(QUOTED PASSAGE):
This conference was one of the most important events of the Bábí movement when in 1848 its split from Islam and Islamic law was made clear.[12] Three key individuals who attended the conference were Baháʼu'lláh, Quddús, and Táhirih. Táhirih, during the conference, was able to persuade many of the others about the Bábí split with Islam based on the station of the Báb and an age after outward conformity. She appeared at least once during the conference in public without a veil, heresy within the Islamic world of that day, signalling the split.[12] During this same month the Báb was brought to trial in Tabriz and made his claim to be the Mahdi public to the Crown Prince and the Shiʻa clergy.[31]

Several sources agree that by 1848 or 1850 there were 100,000 converts to Babism.[32] In the fall of 1850 newspaper coverage fell behind quickly unfolding events. Though the Báb was named[33][34] for the first time he had in fact already been executed.

(DATA EXTRACT):

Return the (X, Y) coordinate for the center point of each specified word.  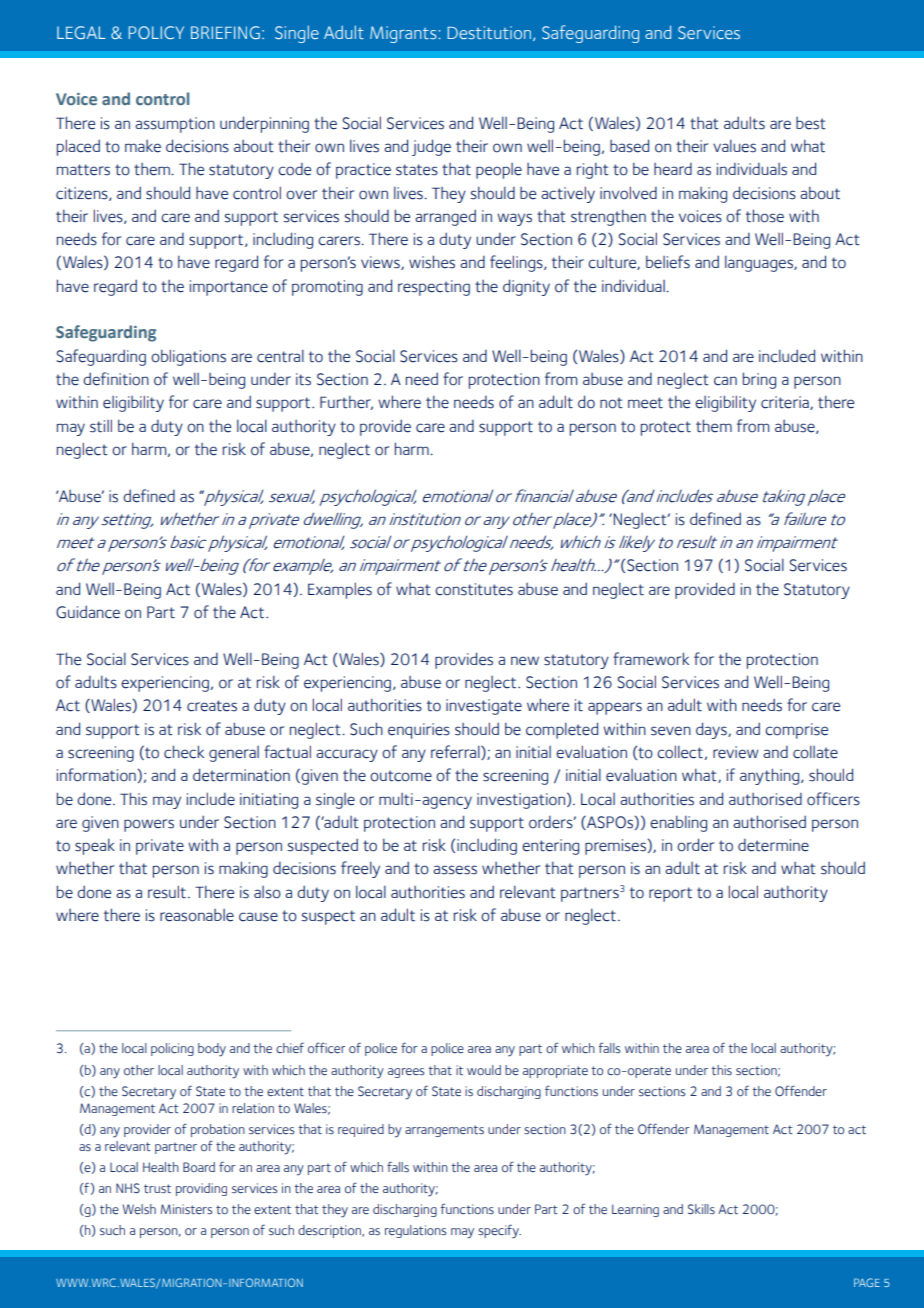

(BRIEF): In the passage about the Bábí movement, how many converts to Babism do several sources say there were by 1848 or 1850?

(RESULT FOR THIS EXERCISE): 100,000